Setting Clear Expectations
The most common source of candidate frustration is surprise. Eliminate it by being upfront:
In your job posting:
- Mention that the first-round interview is AI-powered
- Include the estimated duration (e.g., “15–20 minute AI interview”)
- Briefly explain that it’s a video conversation, not a quiz or chatbot
In the invitation email:
- Reiterate what to expect and how long it takes
- Link to your company’s career page so they can research
- Provide a clear deadline if the invitation expires
- Include a support contact in case they have technical issues
Template language for job postings: “Our first interview is a 15-minute AI-powered video conversation where you’ll discuss your experience and fit for the role. You can complete it anytime that’s convenient — no scheduling needed.”
Calibrating Interview Length
Match interview length to what’s reasonable for the role. Candidates will drop off if the interview feels disproportionate to the opportunity.
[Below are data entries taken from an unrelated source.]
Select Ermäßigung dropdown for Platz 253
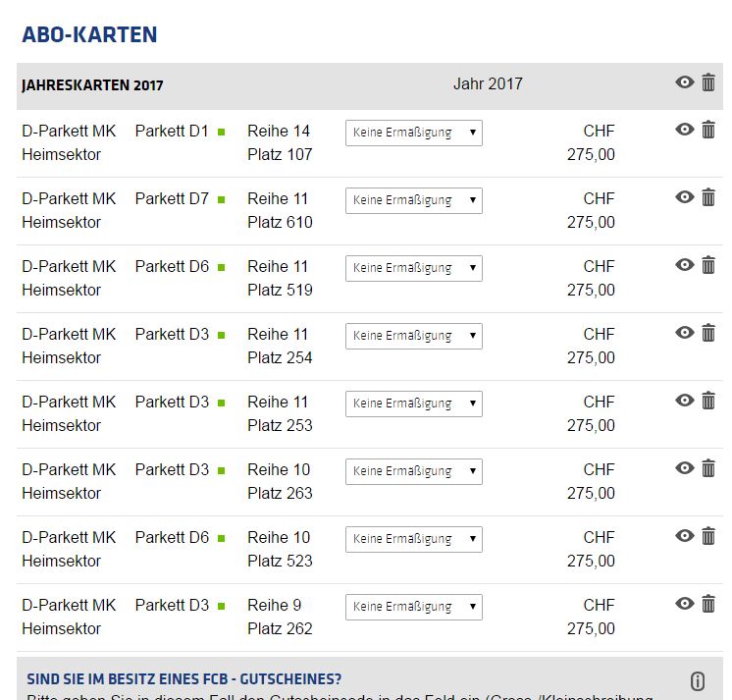The image size is (732, 700). 413,404
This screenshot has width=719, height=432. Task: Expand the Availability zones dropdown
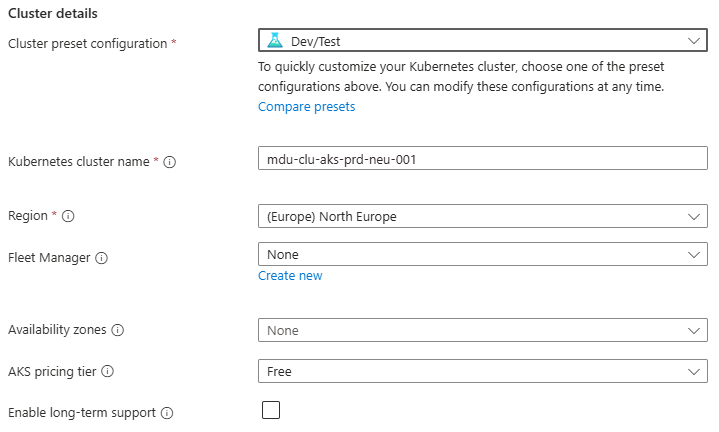pyautogui.click(x=482, y=330)
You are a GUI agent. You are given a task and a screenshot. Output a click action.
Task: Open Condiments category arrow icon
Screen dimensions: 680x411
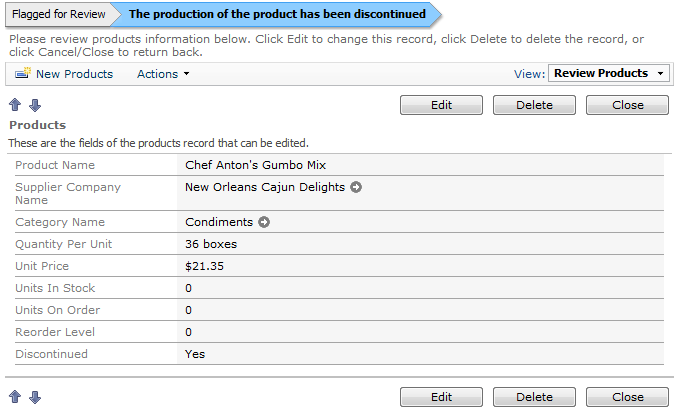pyautogui.click(x=264, y=222)
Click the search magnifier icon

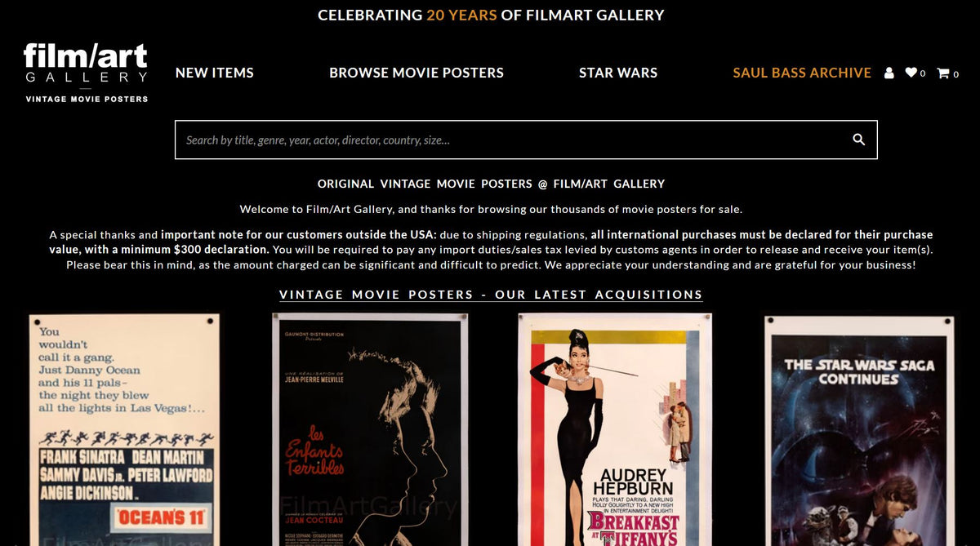[x=858, y=139]
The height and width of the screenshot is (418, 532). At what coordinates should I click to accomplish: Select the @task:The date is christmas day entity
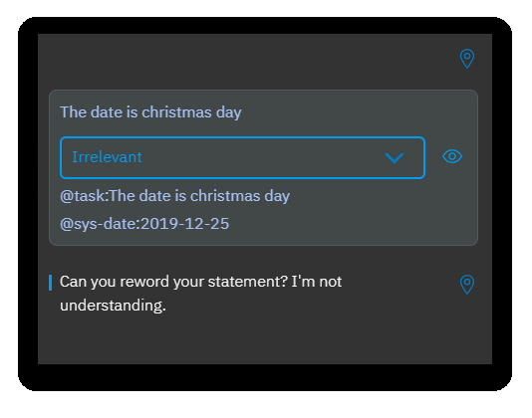pos(174,196)
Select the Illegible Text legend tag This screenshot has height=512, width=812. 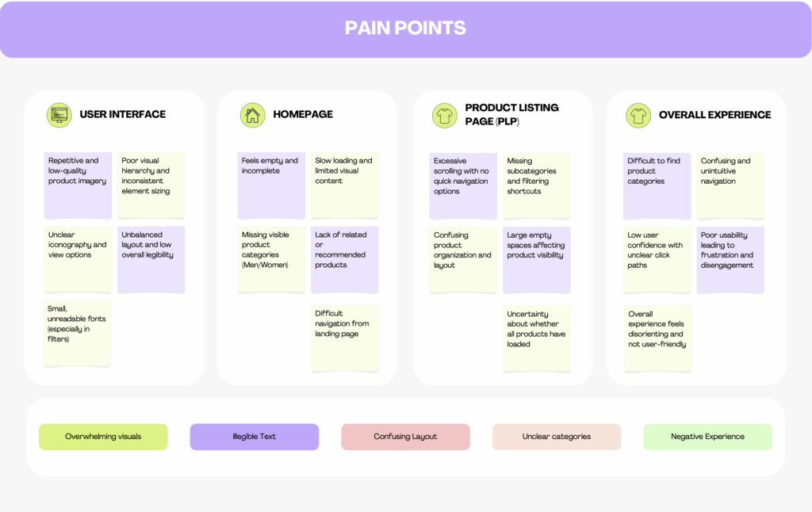(x=254, y=437)
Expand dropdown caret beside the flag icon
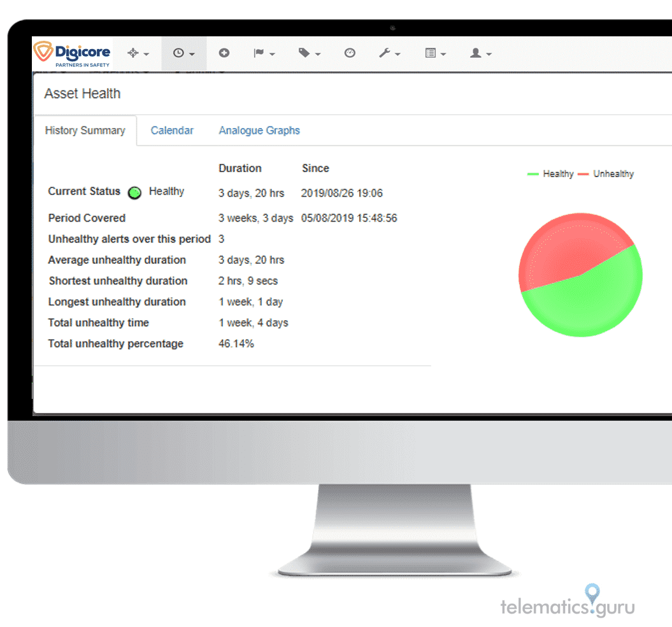 coord(273,54)
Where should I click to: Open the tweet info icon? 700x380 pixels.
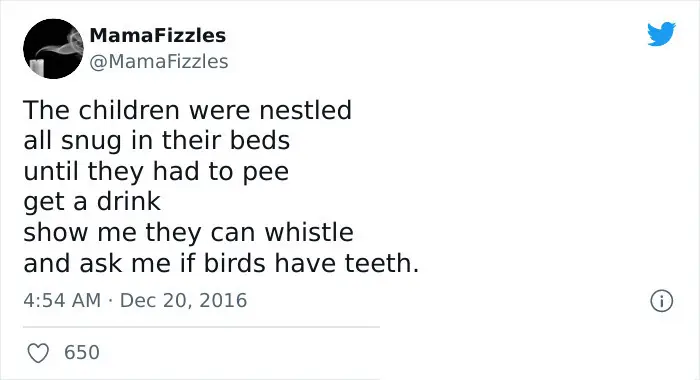(x=661, y=301)
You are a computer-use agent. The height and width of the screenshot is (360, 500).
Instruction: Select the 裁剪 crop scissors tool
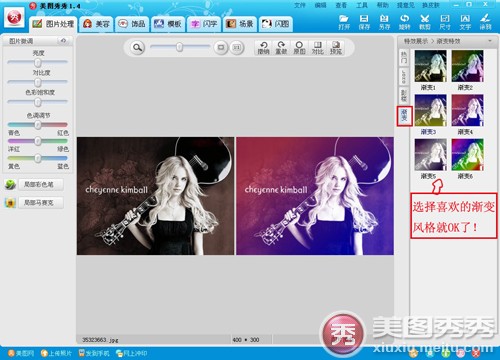point(424,22)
| Role Level | Recommended Duration | Topics to Cover |
|---|
| Entry-level / Internship | 10–15 minutes | Basic qualifications, motivation, cultural fit |
| Mid-level | 15–25 minutes | Experience deep-dive, skills assessment, scenarios |
| Senior / Leadership | 25–35 minutes | Strategic thinking, leadership examples, complex scenarios |
A 30-minute AI interview for an entry-level role will kill your completion rate. Candidates weigh the time investment against the perceived value of the opportunity. Keep it proportional.
Configuring Your AI Persona
Your AI interviewer’s personality shapes the candidate’s emotional experience. Small tweaks make a big difference:
- Choose a warm, professional name — something that feels human and approachable
- Select a voice and accent that matches your company’s brand and the candidate’s likely expectations
- Set the right tone — encouraging and conversational, not robotic or interrogating
Test it yourself. Complete the full interview as a candidate before going live. If you feel comfortable and respected during the experience, your candidates likely will too. If something feels off, adjust the persona settings.
Communicating After the Interview
What happens after the interview matters as much as the interview itself.
- Set a timeline and stick to it. If you say “we’ll get back to you within a week,” do it.
- Don’t ghost candidates. Even a brief rejection email is better than silence. Candidates who are ghosted are the ones who leave negative reviews.
- Provide feedback when possible. Even a one-sentence summary (“We decided to move forward with candidates who had more experience in X”) goes a long way.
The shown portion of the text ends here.